- ShinyHunters ransomware group targets Rockstar Games, demands payment.
- Rockstar Games confirms data breach via third-party vendor.
- Hackers accessed data through cloud monitoring tool vulnerability.
A ransomware group known as ShinyHunters has added Rockstar Games to its dark web leak site, threatening to publish or sell stolen data if the gaming giant does not pay up. Rockstar Games has confirmed the breach, linking it to a third-party vendor, and says only a limited amount of non-material company information was accessed.
The company maintains that the incident has no impact on its operations or players. The deadline set by the hackers is April 14, 2026.
How Did ShinyHunters Get Into Rockstar Games’ Systems?
According to a report by The Cybersecurity Guy, the attack was not a direct hit on Rockstar Games itself. Instead, hackers targeted a SaaS cloud-cost monitoring tool used by the company.
That breach allowed them to grab authentication tokens, which they then used to access a third-party managed cloud-native data platform connected to Rockstar, moving through it as if they were a legitimate internal service.

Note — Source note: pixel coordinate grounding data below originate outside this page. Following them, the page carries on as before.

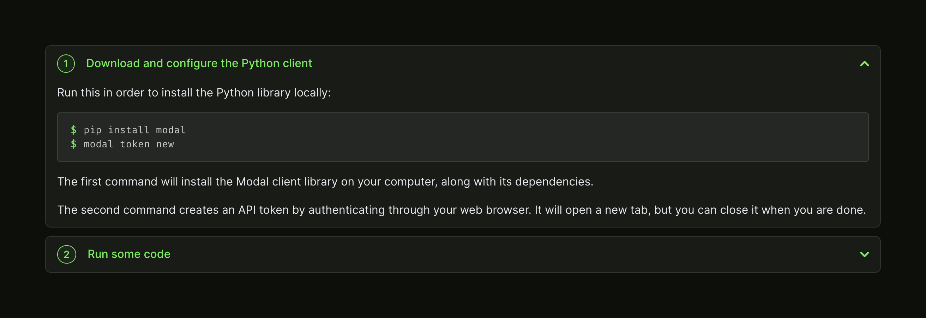This screenshot has width=926, height=318.
Task: Click the word "pip" in the code block
Action: [x=92, y=130]

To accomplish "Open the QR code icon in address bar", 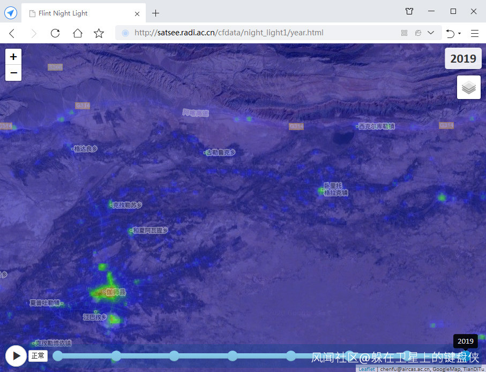I will click(405, 33).

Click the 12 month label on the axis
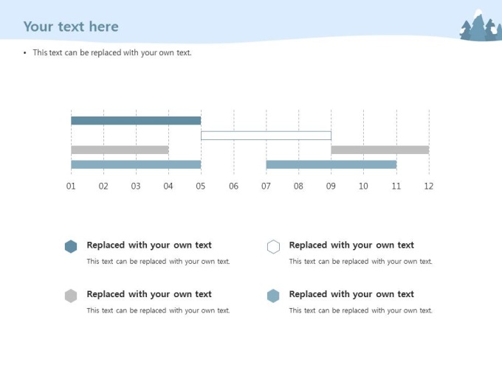429,186
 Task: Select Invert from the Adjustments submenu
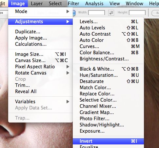click(x=108, y=141)
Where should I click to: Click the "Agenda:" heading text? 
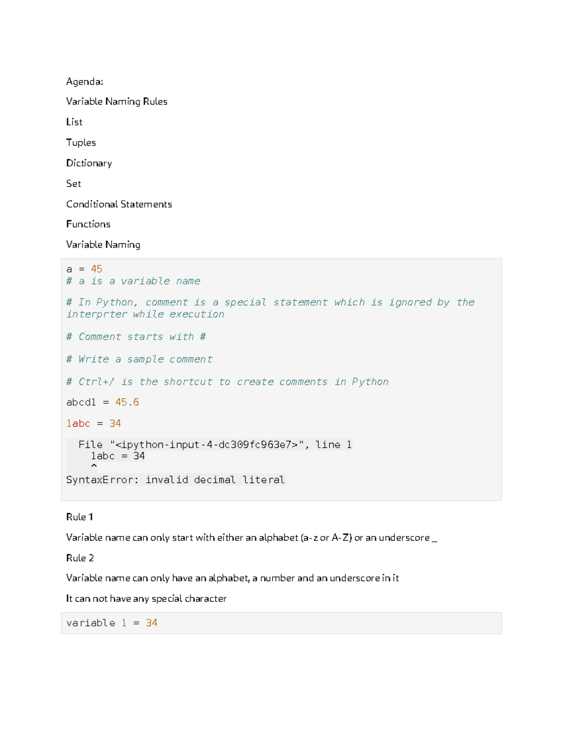coord(84,82)
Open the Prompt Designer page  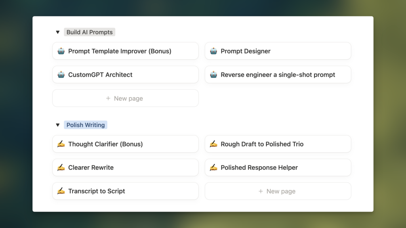[x=246, y=51]
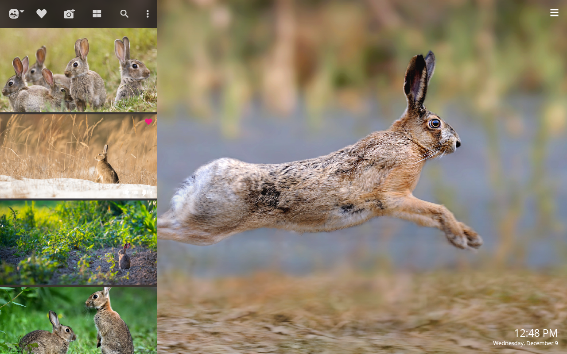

ShinyHunters, also tracked under the name UNC6040, is no stranger to high-profile breaches. Google’s Threat Intelligence Group had previously confirmed that the group successfully hacked one of its databases and stole user data.
The group’s leak site posting named the tools involved directly: “Rockstar Games, your Snowflake instances were compromised thanks to Anodot.com. Pay or leak. This is a final warning to reach out by 14 Apr 2026 before we leak, along with several annoying (digital) problems that’ll come your way.”
What Did Rockstar Games Say About the Breach?
A Rockstar Games spokesperson responded with a brief but firm statement: “We can confirm that a limited amount of non-material company information was accessed in connection with a third-party data breach. This incident has no impact on our organisation or our players.”
The exact nature of what was stolen has not been confirmed. The Cybersecurity Guy has since advised organisations to rotate authentication tokens regularly, noting: “Automated rotation means a stolen token becomes useless fast.”